Tóquio (RV)
- É com imensa alegria e forte esperança que saúdo aos ouvintes do Programa Brasileiro.
Parece ser grande e verdadeira a ideia de que a pessoa sábia medita sobre
a história para organizar seu presente e projetar seu futuro. Contudo existe também
a atitude contrária. `É o caso de Sanya no distrito de Tóquio, que, no passado, foi
um grande distrito e hoje não está em nenhum mapa. Para entender o motivo do cancelamento
de Sanya no mapa é preciso fazer um retrospecto histórico. Durante o período Edo(1603-1868),
que marca a reestruturação do Japão, trabalhadores de couro, caçadores, açougueiros,
preparadores de corpos para os funerais e criminosos eram confinados em Sanya. Foram
chamados de "burakumin" ou "eta-hinin". Não eram considerados seres humanos. Por isso
deviam viver no gueto. Discriminá-los era um dever. Por exercerem trabalhos considerados
sujos, deveriam dedicar-se única e exclusivamente a eles. Era uma classe de pessoas
intocáveis, sujas e proibidas de se misturar com outras pessoas.
Embora Sanya
não apareça em nenhuma indicação de trânsito ou estações de trem, pode-se ler um letreiro
"Namidabashi", traduzido, "Ponte das Lágrimas", sobre a qual os condenados à morte
acenavam aos familiares, antes de serem levados para o campo de execução, hoje coberto
pela malha ferroviária. A rua principal também tem um nome muito significativo:
"Kotsu Dori", ou seja," Rua dos Ossos", fazendo referência à exibição de cabeças humanas
enfileiradas depois da execução.
Durante a segunda Guerra Mundial, como a
maior parte do Japão, Tóquio foi praticamente destruída. Foi necessária muita mão
de obra para reconstruí-la. Acossados pela necessidade, muitos trabalhadores saíram
de suas províncias para trabalhar na capital, deixando para trás as famílias. Estas,
na sua maioria, não quiseram abrir-lhes as portas quando pretendiam regressar, após
terminar os trabalhos, por considerar vergonhoso ter um desempregado na família. Como
não havia outros empregos para eles, o destino de muitos homens foi engrossar o gueto
de Sanya que se transformou em sua nova família.
Com a intenção de apagar
uma história de horrores, faz sessenta e seis anos que Sanya deixou de existir como
divisão política. Contudo, ainda permanece o gueto Sanya com seus habitantes excluídos,
sem teto, discriminados, sem cidadania. É uma região que destoa completamente dentro
da rica Tóquio. É impressionante o número de pessoas que dormem nas ruas, sob as marquises
dos edifícios, parques e coberturas. Quem passa procura evitar fazer barulho para
que possam dormir tranquilos. Ao contrário do que se poderia pensar em situações como
essa, aqui, pobreza não é sinônimo de sujeira. As pessoas recolhem o lixo e mantêm
os locais limpos.
Tive a grata experiência de me unir a um dos diversos grupos
que, à noite, distribuem comida àqueles que fizeram da "inexistente Sanya" sua casa.
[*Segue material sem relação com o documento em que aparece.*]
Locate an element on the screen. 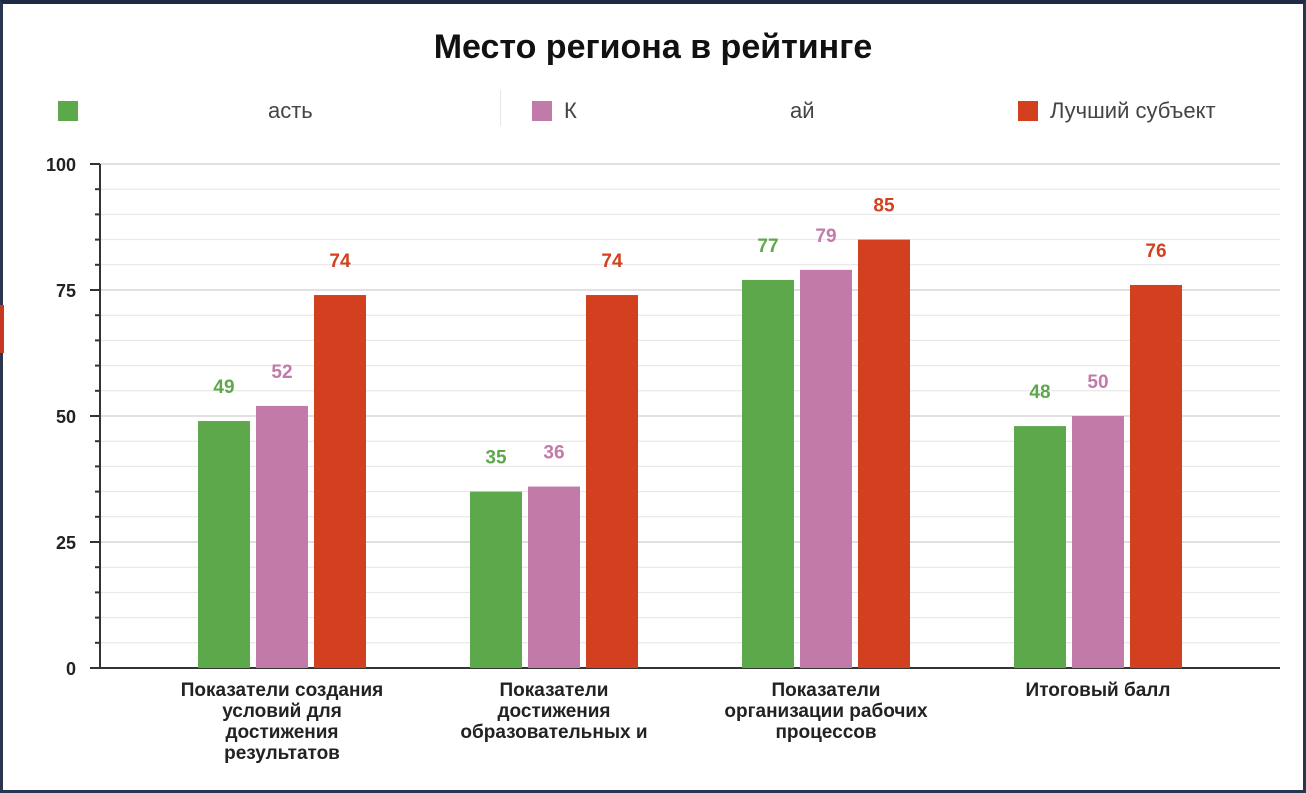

Eles mesmos organizam a fila e o sistema para receber a comida. Ninguém passa à frente.
Não existe empurra-empurra. Com extrema humildade e gratidão cada pessoa abre sua
bolsa para que nela depositemos o pão e o bolo de arroz enquanto, ao lado, lhes é
servida uma sopa.
Sanya já não existe para os grandes, mas o fato Sanya está
a indicar que o caminho para sentar, fraternalmente, à mesa e partilhar do mesmo pão
ainda é longo. A esperança não nos deixa desistir do projeto da fraternidade universal.